I haven’t read any secondary literature, but it strikes me that Homer’s Odyssey is a lot like an action movie. It was written sometime during the 8th Century BC, so, nearly 3,000 years ago, and its setting is at the time of the Trojan war, about 1250 BC. It is a retelling of how Odysseus had an arduous and long journey home after being one of the people who wrecked Troy by hiding inside a wooden horse. The written document we know as Homer’s Odyssey has come about after many generations of people telling and retelling the story of Odysseus. I can’t help thinking about how the fish that was caught gets bigger every time the tale is told.

But anyway, one of the things that interests me about the passage quoted above – apart from the cinematic nature of the action – is how he describes his ‘waiting time’ in relation to legal proceedings brought about by ‘litigious young men’. Imagine Odysseus, hanging from a (fig) tree, for quite some time, in a perilous situation, while his vessel is sucked down into the deep sea by a (female) whirlpool sea monster, thinking about lawsuits. Perhaps he was thinking something like… ‘Imma really gonna take that Charybdis to court for her time-wasting shenanigans’.

Interesting, too, that Skylla (the many-headed monster who had previously reached down from her cave to grab, then eat, several of Odysseus’s male companions) is female. And living in a cave. This brings back memories of when I studied all that Freudian psychoanalysis in relation to film theory – in particular, monstrous feminine and the vagina dentata. Furthermore, Charybdis is a whirlpool. As such, she creates a canal that, well, emasculates Odysseus by taking his broken vessel off him – he is helpless without it, and hanging from a fig tree, the tree that saved Adam and Eve from the shame of being naked – the shame of being sexual. Basically, there seem to be a myriad of sexual undertones to this part of the story. Fascinating!

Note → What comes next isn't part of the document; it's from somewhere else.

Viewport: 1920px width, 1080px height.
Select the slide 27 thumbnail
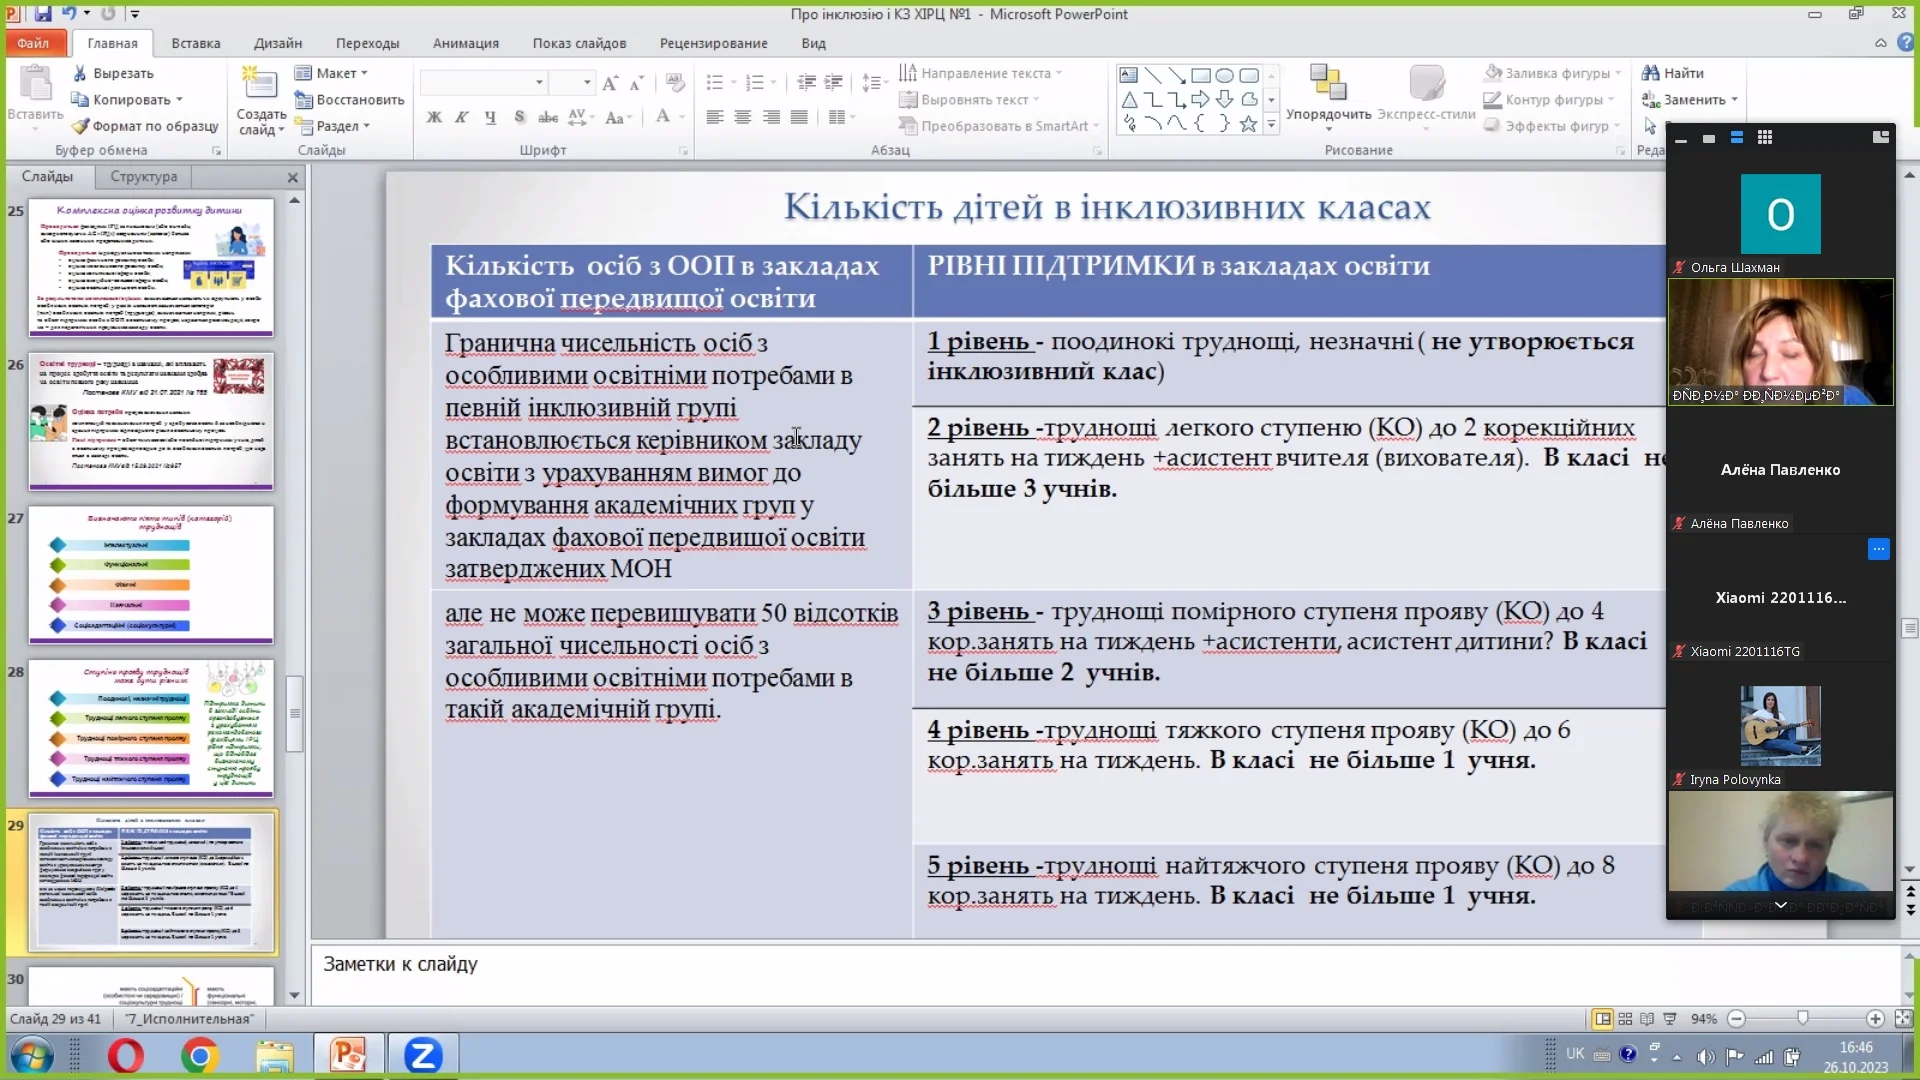[x=151, y=574]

And, so, back to my Odyssey where I tell the extraordinarily lame tales of my swims. There aren’t any sea monsters, only a few human ones that lurk at the back of my mind.

There is photographic evidence that I attended Pt Chevalier beach on April 1 2014, at low tide which means there wasn’t a swim, merely a walk. No caves were found, no whirlpools, no lawsuits. Apparently there could be a more benign explanation for the whirlpool monster known as Charybdis, as she is probably the Goddess of the tides. If this is the case, she is out.